Thousands Of Foreclosures Sit Off Market In Seattle Area
The Seattle-area housing market could use an injection of inventory. It’s on a tear right now, fueled by high demand and low supply, and hooked on low-interest rates.
And there is a potential supply of lower-priced homes in the region. Those are the 4,300 foreclosed homes from Everett to Tacoma that are now owned by banks, according to RealtyTrac.
More than 4,000 houses added to the market would be a rush – that would be two-thirds of what the region sells in a single month.
But these houses are just sitting around.
“It’s not uncommon for us to see houses that have been in foreclosure for five, six years, where the banks haven’t done anything,” said Jim Melgard, who works for Vestus. Vestus is a real estate company that buys houses at county auctions.
“Banks are slowly working through them, and you’re seeing them one at a time,” he said.
When the houses do go on the market, they tend to be snatched up by real estate developers who flip them for a pretty penny.
Seattle is one of the top cities in the country for profit on real estate flips, according to the real estate analysis firm RealtyTrac.
On a recent evening, investors met at Caliber Real Estate on the Eastside. There they scoured the market for cheap houses to flip. Zack Lazo was the agent in charge on this particular night.
“The dirtier the better, the scarier the better,” Lazo said. “That just allows us to buy for a lower price.”
These investors buy the houses with cash and transform them into properties for which people would pay top dollar.
But Lazo said investors are running out of neighborhoods.
“It’s getting really hard to buy something that’s low enough to justify buying it and still being able to eke out some sort of profit,” he said.
Governments and nonprofits once saw foreclosed homes owned by banks as an opportunity – a pool of homes for lower-income families.
Related: Even The Wealthy Struggle To Buy A House In Seattle Area
But the nonprofits soon found they couldn't buy many houses, even with government help.
“One of the biggest challenges is just staying ahead of the speculators that are coming in,” said Kevin Hunter, who heads the King County branch of Habitat for Humanity. “We unfortunately aren’t able to move as quick as them.”
Homestead, another nonprofit that houses families, says it has only managed to buy one bank-owned property since the recession.
Mike O’Rourke is a senior vice president of local lender Washington Federal.
He said there’s no worse process he knows of than trying to buy a foreclosed home from a big lender.
He said banks are inflexible: They don't negotiate or offer financing to fix up their own houses.
“What you end up with is that intermediary that comes along and grabs them,” O’Rourke said. “The good news is it gets a better home on the market. The bad news is it takes a low-priced home off the market.”

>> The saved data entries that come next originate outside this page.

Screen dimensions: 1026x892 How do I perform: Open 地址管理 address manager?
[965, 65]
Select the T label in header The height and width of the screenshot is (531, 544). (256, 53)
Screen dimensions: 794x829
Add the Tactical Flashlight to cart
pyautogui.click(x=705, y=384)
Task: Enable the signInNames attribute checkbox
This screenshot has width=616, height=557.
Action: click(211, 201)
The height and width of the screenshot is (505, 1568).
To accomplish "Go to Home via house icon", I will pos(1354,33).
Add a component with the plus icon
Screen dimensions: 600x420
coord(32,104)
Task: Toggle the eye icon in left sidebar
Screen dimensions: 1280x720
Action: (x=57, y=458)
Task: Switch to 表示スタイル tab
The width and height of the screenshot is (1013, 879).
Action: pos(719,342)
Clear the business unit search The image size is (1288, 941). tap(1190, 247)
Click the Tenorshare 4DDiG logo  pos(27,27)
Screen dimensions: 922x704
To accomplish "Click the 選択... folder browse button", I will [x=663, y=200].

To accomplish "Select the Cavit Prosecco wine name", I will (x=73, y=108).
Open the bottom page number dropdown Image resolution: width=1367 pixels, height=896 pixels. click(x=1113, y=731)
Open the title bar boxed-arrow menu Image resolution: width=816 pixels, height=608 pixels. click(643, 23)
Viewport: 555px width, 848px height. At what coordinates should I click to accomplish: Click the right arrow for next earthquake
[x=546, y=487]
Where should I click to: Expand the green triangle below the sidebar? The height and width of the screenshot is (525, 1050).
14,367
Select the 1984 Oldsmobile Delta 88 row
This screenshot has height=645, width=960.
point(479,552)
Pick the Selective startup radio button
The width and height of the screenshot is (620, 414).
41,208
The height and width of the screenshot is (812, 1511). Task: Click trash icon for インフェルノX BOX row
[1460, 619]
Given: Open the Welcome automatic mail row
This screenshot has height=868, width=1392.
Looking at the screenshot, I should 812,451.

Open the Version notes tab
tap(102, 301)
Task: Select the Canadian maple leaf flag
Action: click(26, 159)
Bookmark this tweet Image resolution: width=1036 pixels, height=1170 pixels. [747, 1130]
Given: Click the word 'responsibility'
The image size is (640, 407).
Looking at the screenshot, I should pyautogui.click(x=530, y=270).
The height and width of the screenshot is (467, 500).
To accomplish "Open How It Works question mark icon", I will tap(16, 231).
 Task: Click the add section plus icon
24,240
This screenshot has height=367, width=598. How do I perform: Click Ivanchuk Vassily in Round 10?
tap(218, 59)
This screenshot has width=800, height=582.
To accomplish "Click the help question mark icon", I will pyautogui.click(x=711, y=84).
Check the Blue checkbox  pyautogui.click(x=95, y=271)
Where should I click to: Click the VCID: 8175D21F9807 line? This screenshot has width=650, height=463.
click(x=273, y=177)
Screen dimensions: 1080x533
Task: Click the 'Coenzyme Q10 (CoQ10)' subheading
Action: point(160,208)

The big banks say they are trying to improve. Wells Fargo says it now fixes its homes before selling them, so that future owners aren't buying total junkers.
The bank also says that it gives nonprofits a week’s head-start when houses come available.
But Hunter said that Habitat needs more than a week to buy a house. And even then, he said, they’re still too expensive. He would like banks to come to the table with them to discuss the problem.
“There’s got to be some ways that I think can incentivize them to make sure that nonprofits can have access to these lots and these homes, so they’re part of the solution and not part of the continuing crisis,” he said.
This story was published originally on July 7, 2015.